● **WHAT YOU ARE ASKED TO DO**: Copy every line of the data below word for word, and leave the pictures out of your answer.
— start —
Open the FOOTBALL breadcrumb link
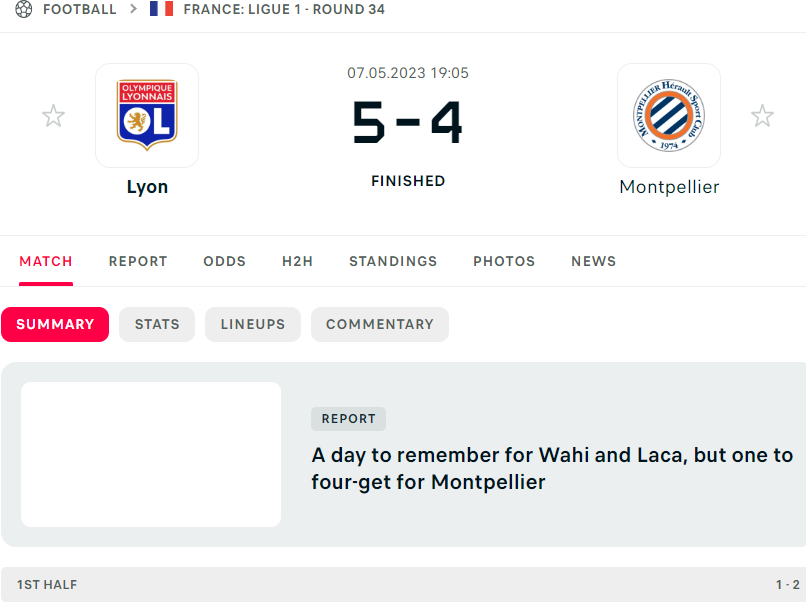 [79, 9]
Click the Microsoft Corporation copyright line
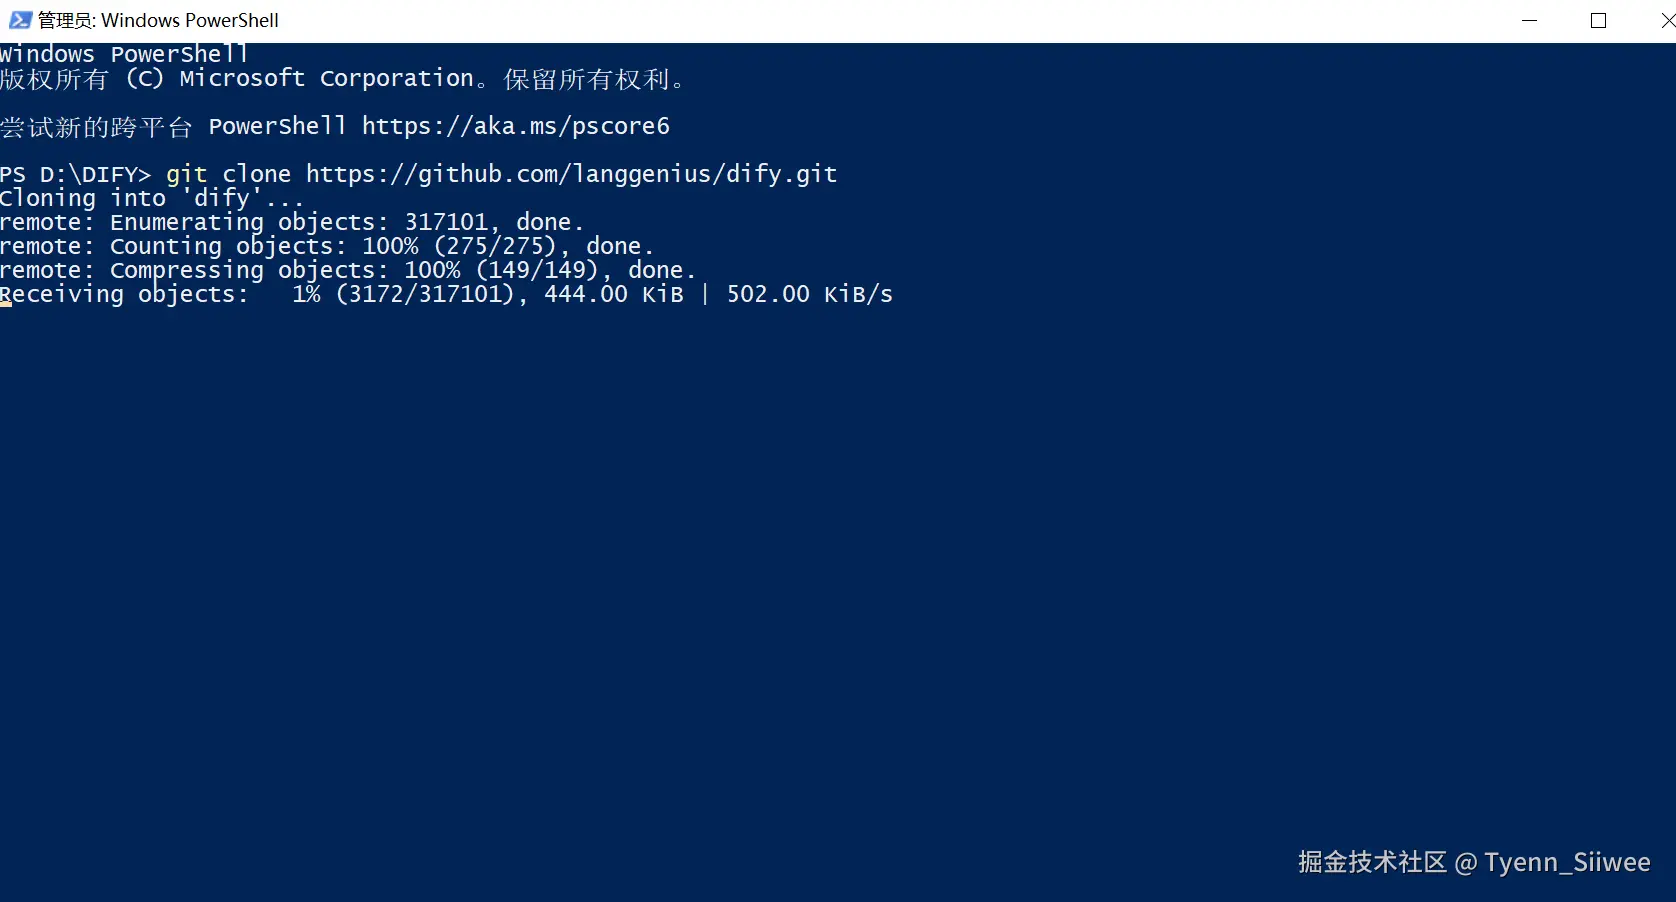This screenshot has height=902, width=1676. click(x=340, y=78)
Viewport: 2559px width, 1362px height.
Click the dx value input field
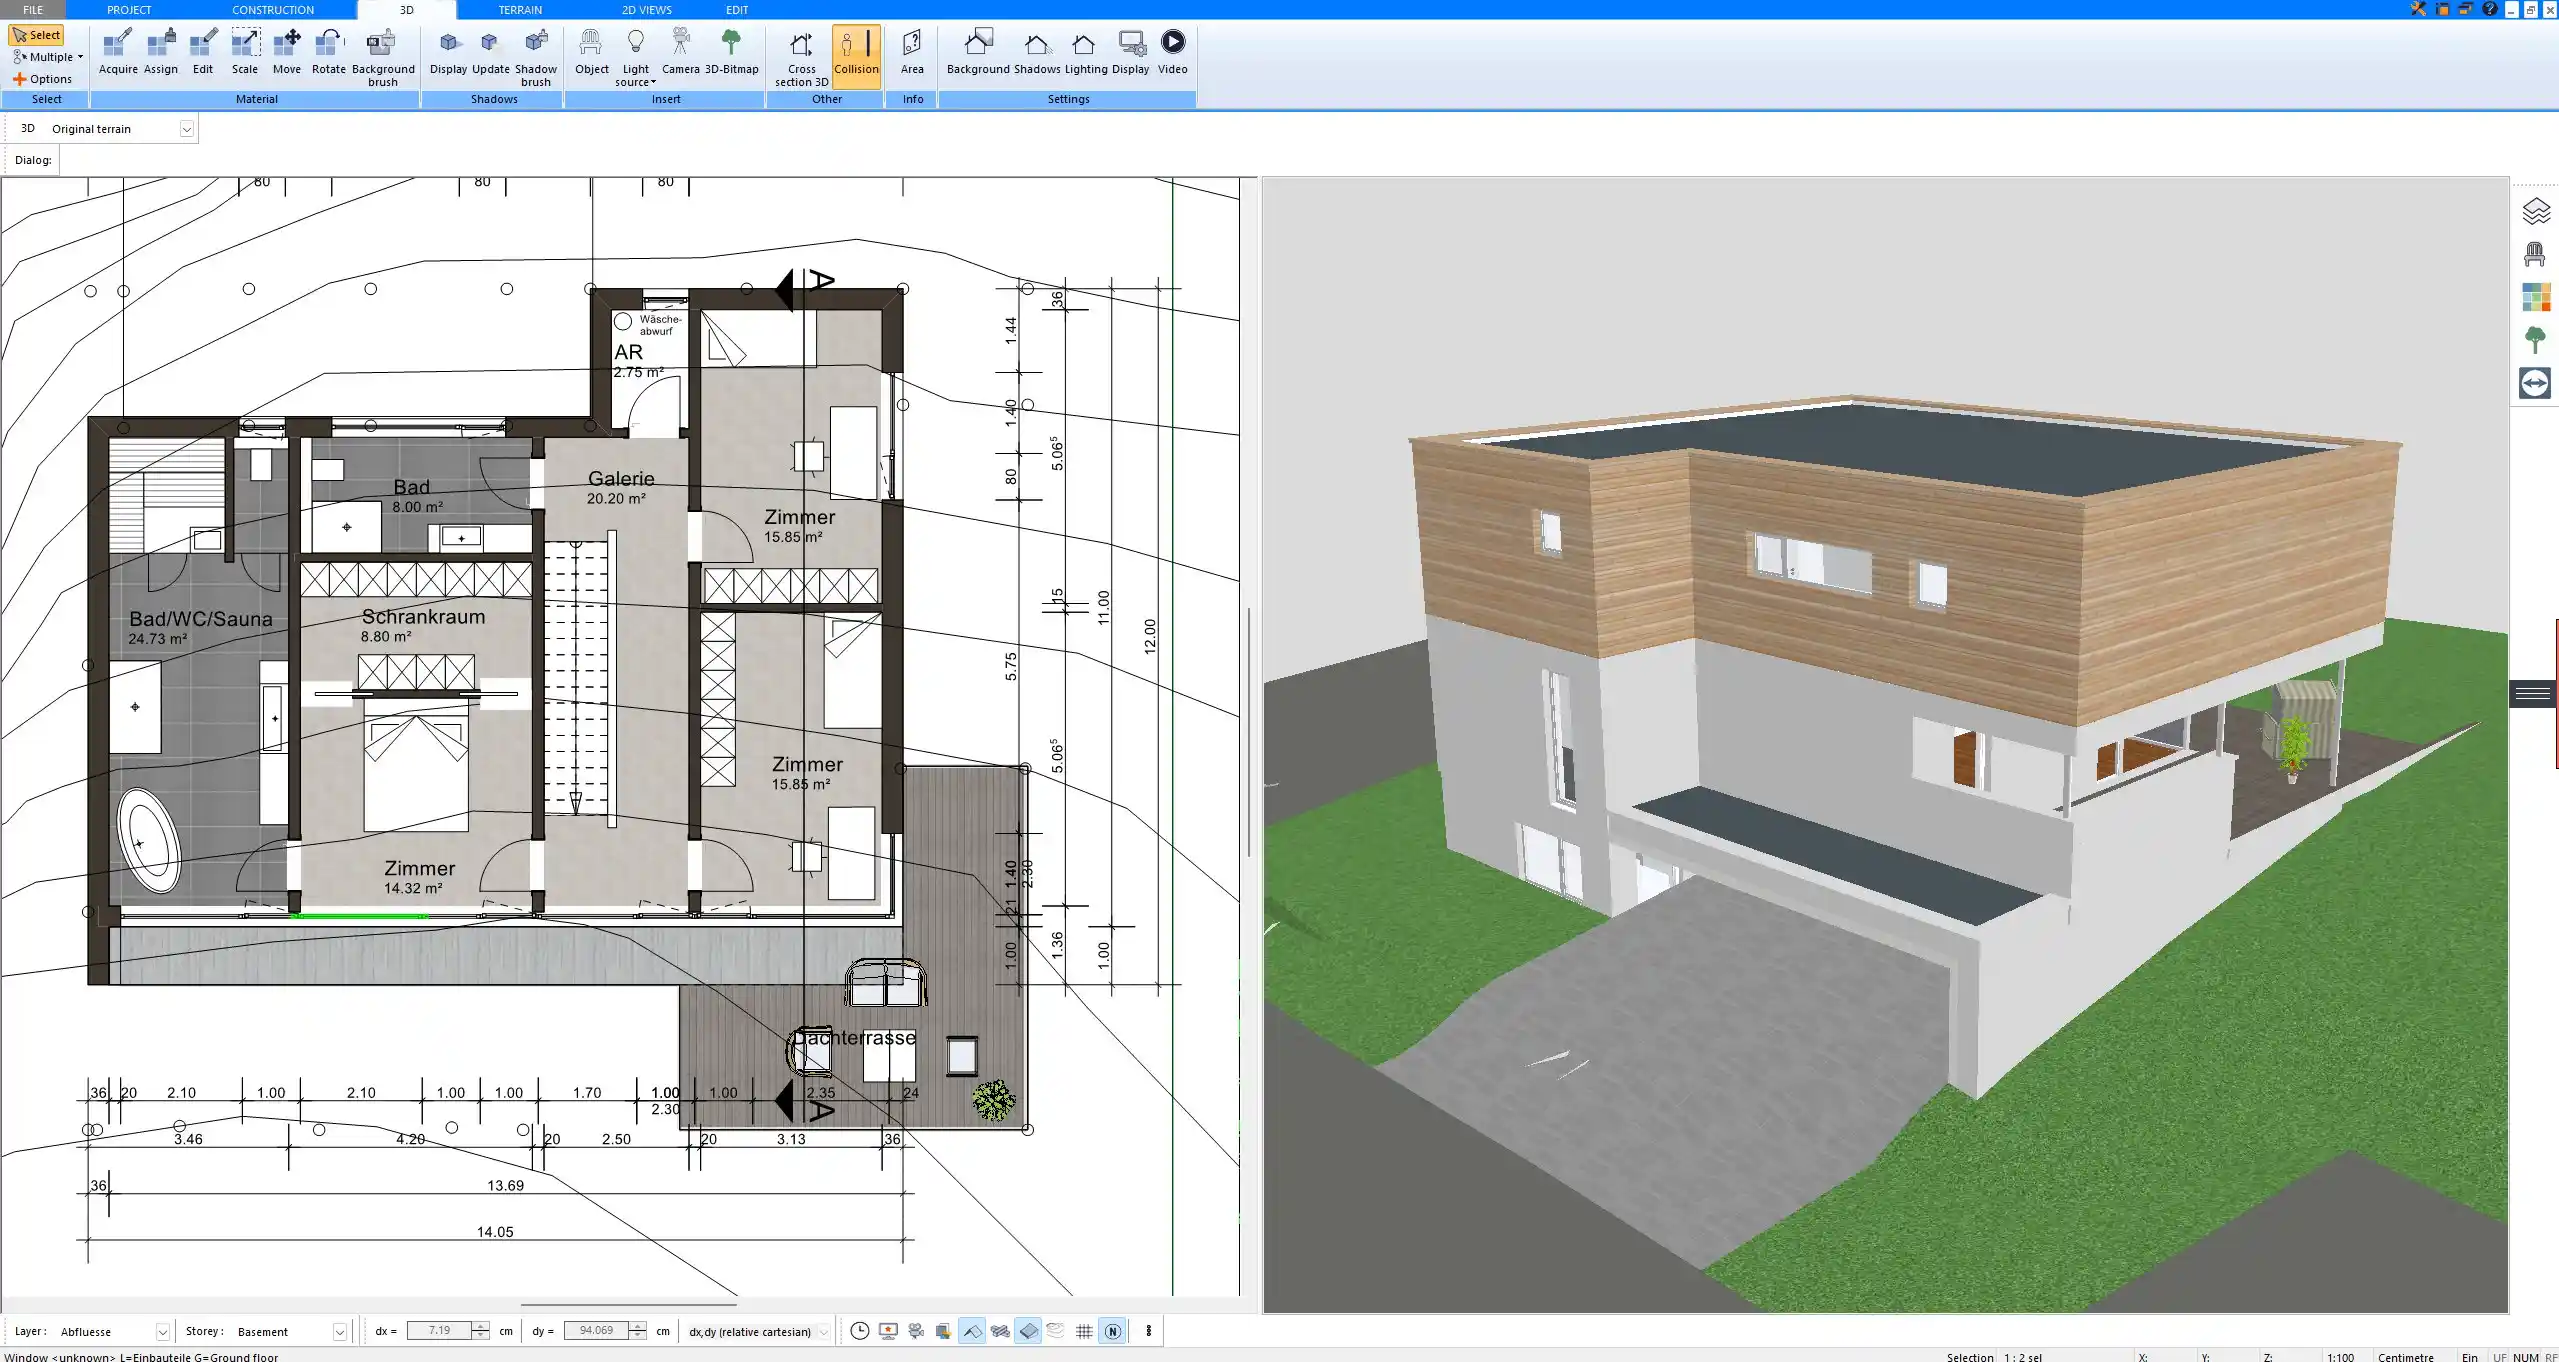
— end —
● **TASK RESPONSE**:
Open the FOOTBALL breadcrumb link
 [79, 9]
Click the Microsoft Corporation copyright line
This screenshot has height=902, width=1676. click(x=340, y=78)
Viewport: 2559px width, 1362px height.
Click the dx value input field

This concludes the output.